Enignum Motion

Joseph Walsh

Enignum Motion

Description

Joseph Walsh was hooked on woodworking at eight years old, when his grandfather introduced him to the fretsaw and let him experiment with other tools. The Irish cabinetmaker built his first dresser when he was twelve; although his mother and aunt urged him to seek formal training, Walsh chose to follow his own creative path. He traveled the world researching cabinetmaking techniques in England, the United States, France, Finland, Germany, Japan, and Argentina. He opened his own studio outside Cork in 1999 and quickly became established in Ireland. Taking care to use wood that is responsibly harvested from local sources, Walsh uses as much of the tree as possible.

Enignum Motion was commissioned by the Mint Museum of Craft + Design to celebrate the opening of the new Mint Museum Uptown at the Levine Center for the Arts in October 2010. It is part of a series of commissions called Project Ten Ten Ten.
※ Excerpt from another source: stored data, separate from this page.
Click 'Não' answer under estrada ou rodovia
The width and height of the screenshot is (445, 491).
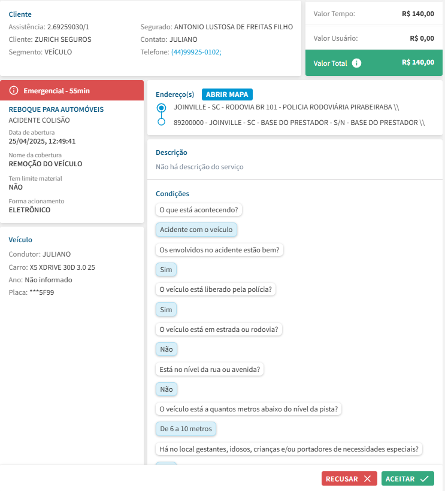click(166, 349)
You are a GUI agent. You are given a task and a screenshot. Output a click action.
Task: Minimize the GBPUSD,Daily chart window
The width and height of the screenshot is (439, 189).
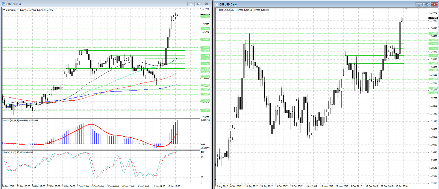419,4
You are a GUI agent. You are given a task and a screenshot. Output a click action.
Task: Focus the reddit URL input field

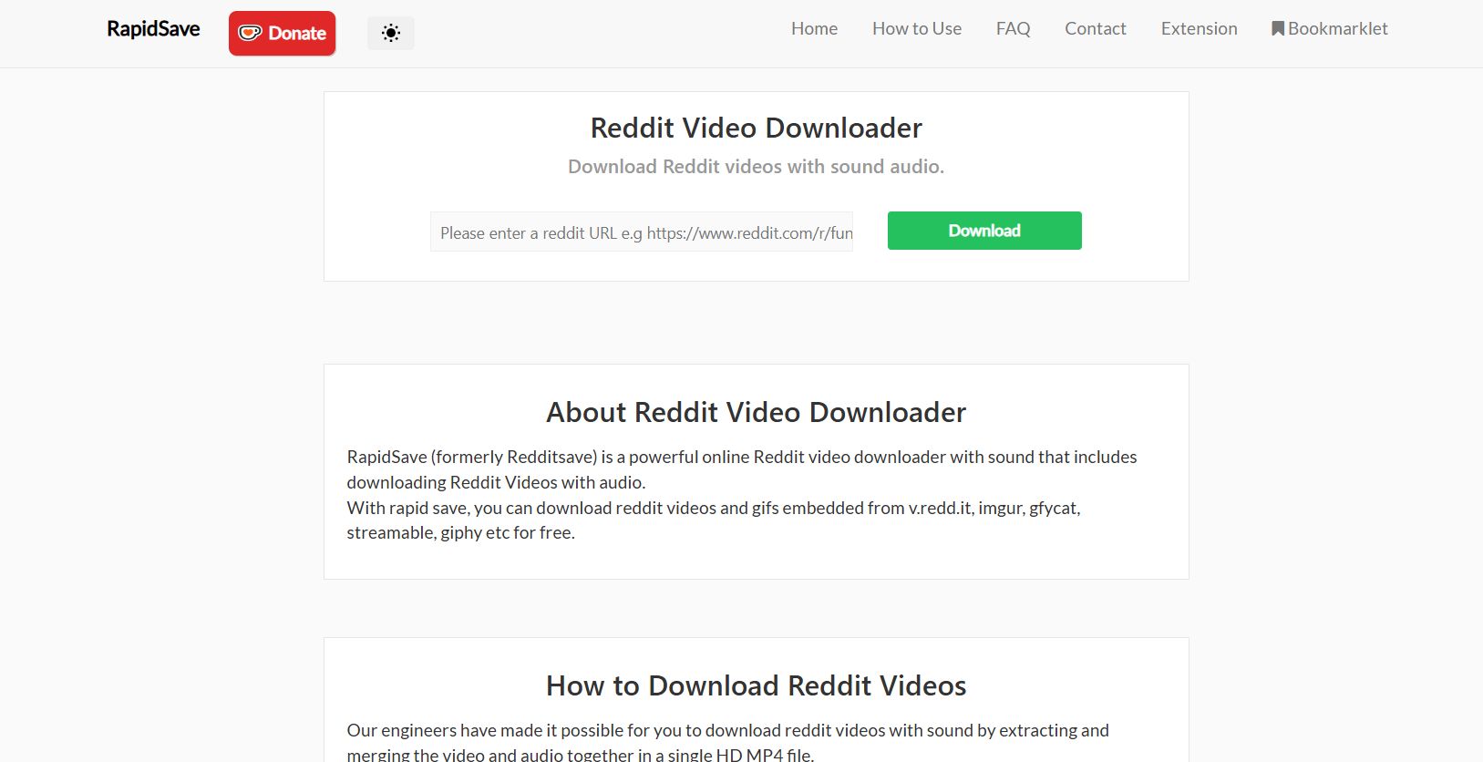point(642,232)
The console is the first functional piece created from his Movement series. Made of bleached and white oiled ash, with green lacquer details,Enignum uses light and shadow, positive and negative space, to give the appearance of movement, and also includes an actual moving element: a row of articulated wood slats on its top can be raised and lowered as one unit.

The Mint Museum was the first museum in the world to commission a work from Joseph Walsh, and the first American museum to collect his work. Today he is internationally recognized; his creations have been exhibited and published throughout the United Kingdom, Europe and the United States, and reside in houses from England to Uruguay.